Unfortunately, there’s no uniform test to determine whether owner-operators are properly classified as independent contractors. Although state and federal courts and agencies apply a variety of tests, all of the tests are fact-specific and involve numerous factors, including:
-- Whether the company controls the manner in which the work is performed.
-- Whether the company furnishes the tools, supplies or materials necessary for the work.
-- Whether the worker is prohibited from using substitutes or assistants.
-- Whether the work is a part of the regular business of the company.
-- Whether the company can discharge the worker at any time.
-- Whether the parties believe they have an employee-employer relationship.
-- Whether the worker has worked with the company for a long time.
Applying those and other factors, advocates argue drivers are employees because trucking companies often require drivers to:
-- Attend mandatory training classes.
-- Work exclusively for the company.
-- Maintain specific licenses, permits and insurance.
-- Wear a uniform and display company logos on their cab.
-- Get repairs from specified repair technicians.
-- Purchase or lease vehicles meeting detailed specifications.
-- Lease or purchase vehicles from an affiliate of the company.
-- Maintain regular communication with dispatch and advise if they will miss scheduled appointments at warehouses, if free time is expiring, or if they will incur detention time.
Some companies also may instruct drivers how to load and unload shipments; bar substitute drivers; specify when drivers must pick up and deliver loads; dictate specific logs to be maintained and how they must be reported; and provide detailed policies and instructions on maintenance, safety and drug and alcohol policies.

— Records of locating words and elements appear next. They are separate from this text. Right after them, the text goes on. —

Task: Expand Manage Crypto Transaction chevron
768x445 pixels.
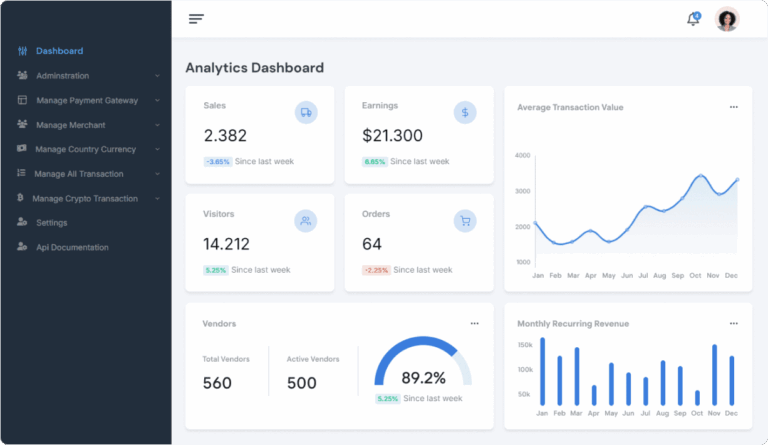Action: click(157, 198)
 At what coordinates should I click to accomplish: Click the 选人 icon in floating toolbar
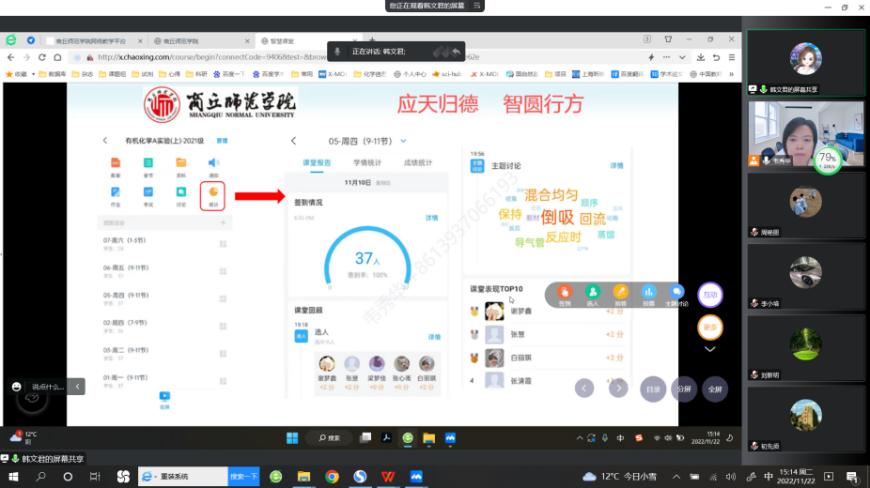(x=592, y=292)
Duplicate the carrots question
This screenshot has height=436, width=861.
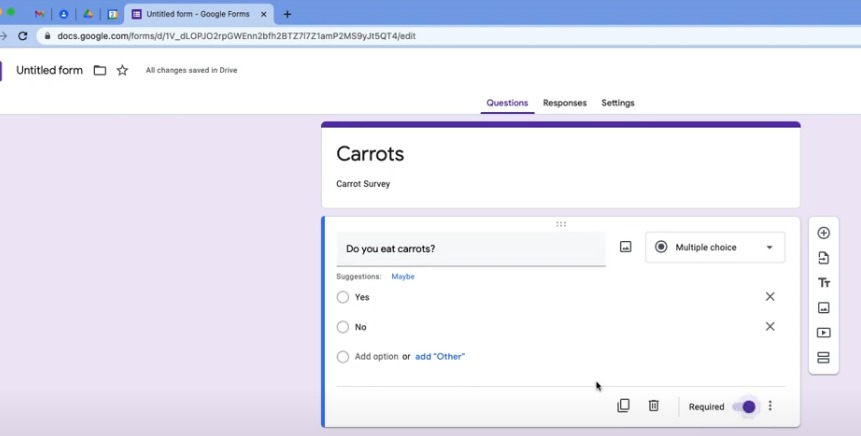pyautogui.click(x=623, y=406)
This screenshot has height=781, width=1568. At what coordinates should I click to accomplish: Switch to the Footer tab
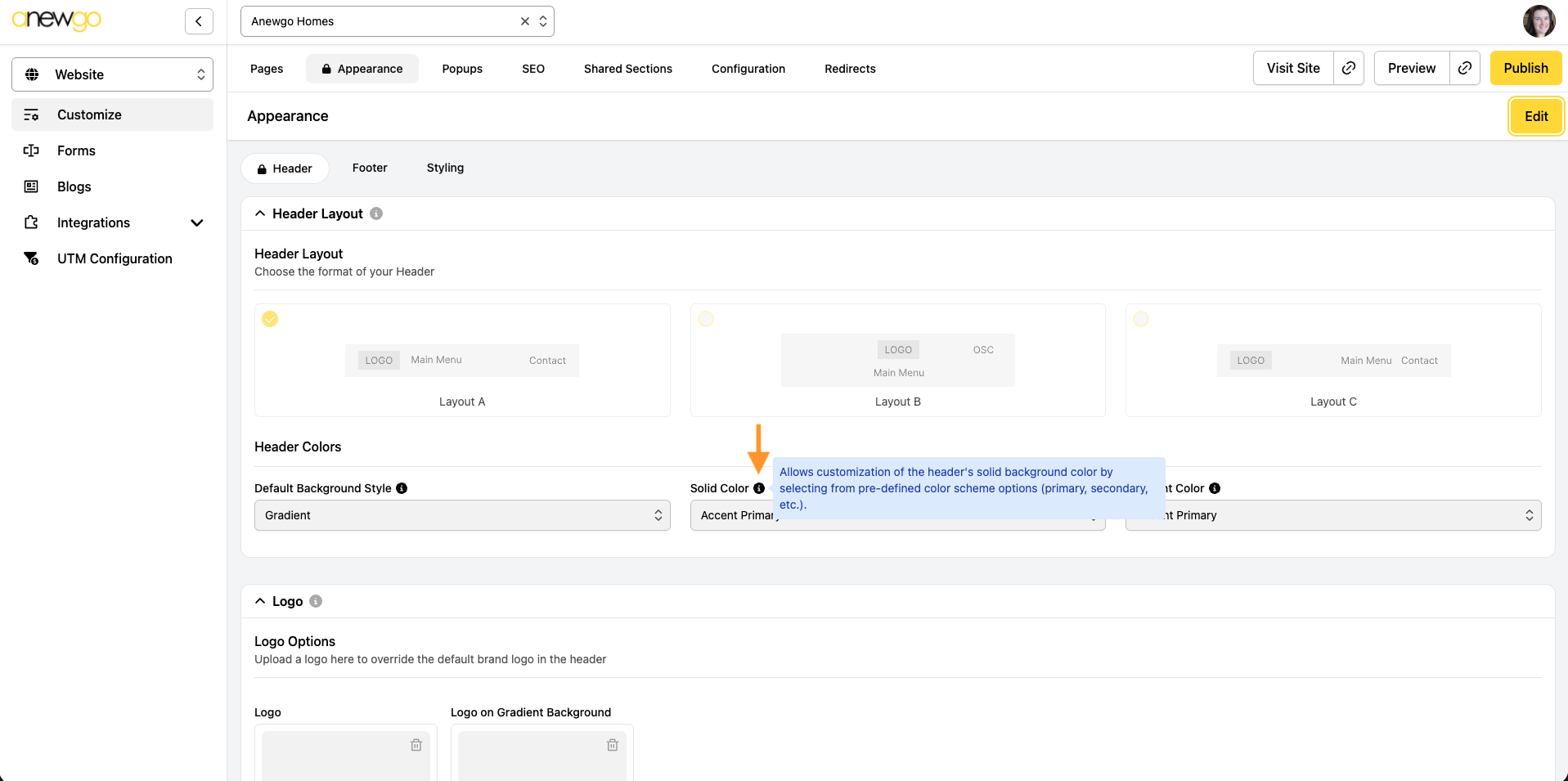(370, 168)
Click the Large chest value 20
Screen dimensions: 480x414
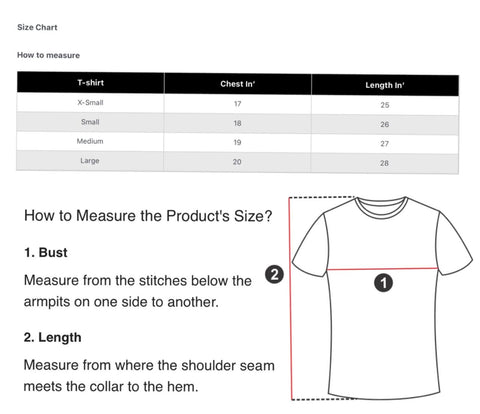(237, 162)
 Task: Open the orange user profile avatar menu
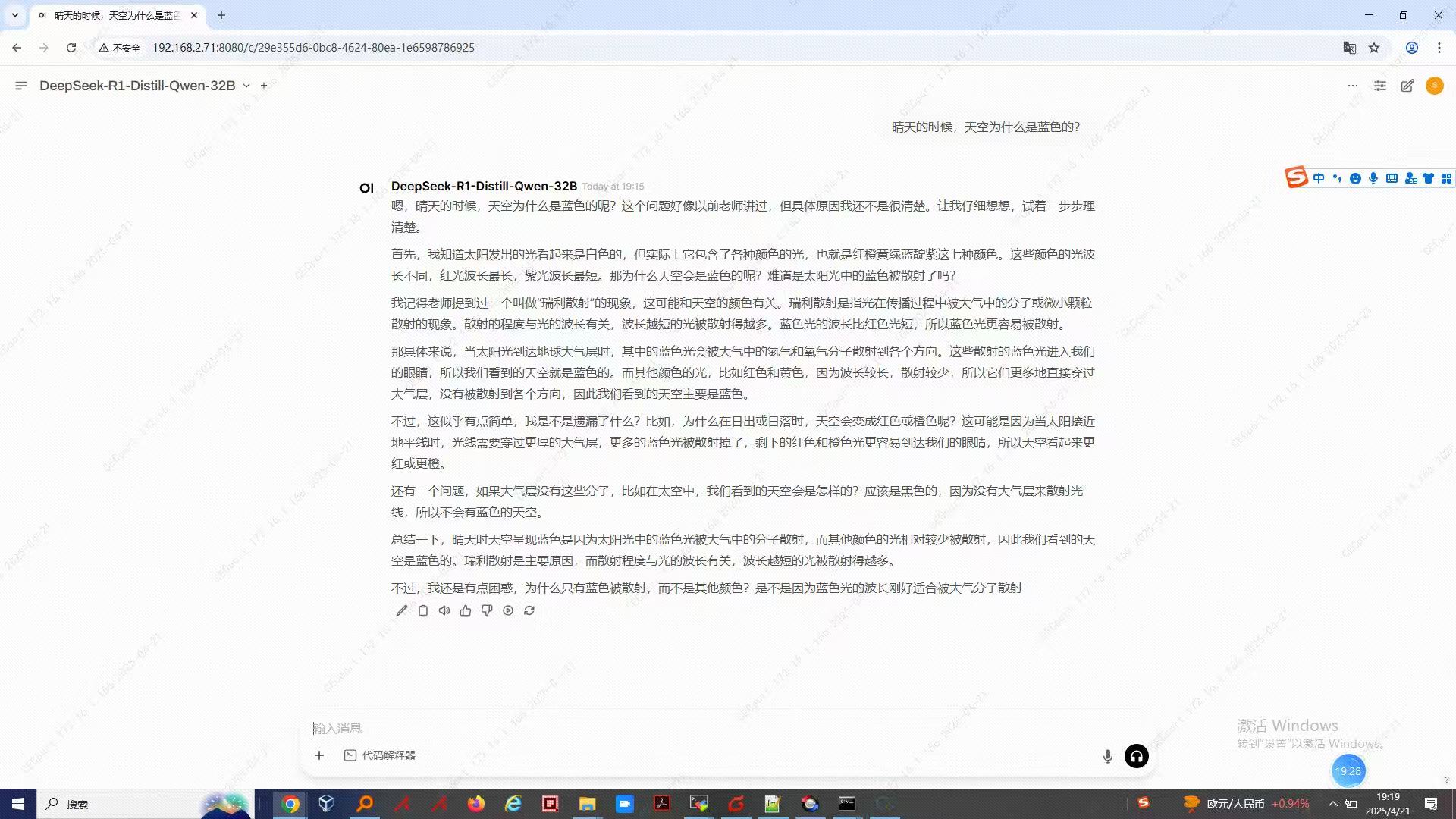pos(1435,86)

Many of those “facts” are common in the industry, and if companies don’t thoughtfully implement policies to comply with recent rule changes and to incorporate new technologies, they may unwittingly lend support to misclassification claims.
For example, if companies aren’t careful about how they implement policies and provide training to monitor and improve unsafe driving, driver fitness, vehicle maintenance and other rating factors under the federal CSA program, the additional supervision and controls could provide a basis for claiming the drivers are employees.
Similarly, clean-trucks programs, which have resulted in many drivers leasing compliant trucks from trucking companies or their affiliates, have further complicated the independent contractor analysis.
The growing use of GPS truck tracking systems may be considered another form of supervision and control, further undercutting independent contractor status.
Given the financial risks of misclassification, trucking companies should review existing policies and procedures, assess their exposure and take appropriate action if necessary.
Companies that identify only a few problem factors in their relationship with owner-operators may be able to implement changes to buttress the independent contractor status. Other companies may determine the exposure to risk is too large, and may decide to participate in the IRS’s recently announced Voluntary Classification Settlement Program, which allows companies to reclassify workers, avoid penalties and interest and pay a reduced percentage of wages. Other companies seeking to maintain the owner-operator model may choose to engage leasing companies, through which they can lease drivers.
Doing nothing, however, is not an option. Companies should assume their practices will be analyzed, sooner or later, by the government or a claimant’s attorney. The time to correct deficiencies is before the government notice or lawsuit arrives.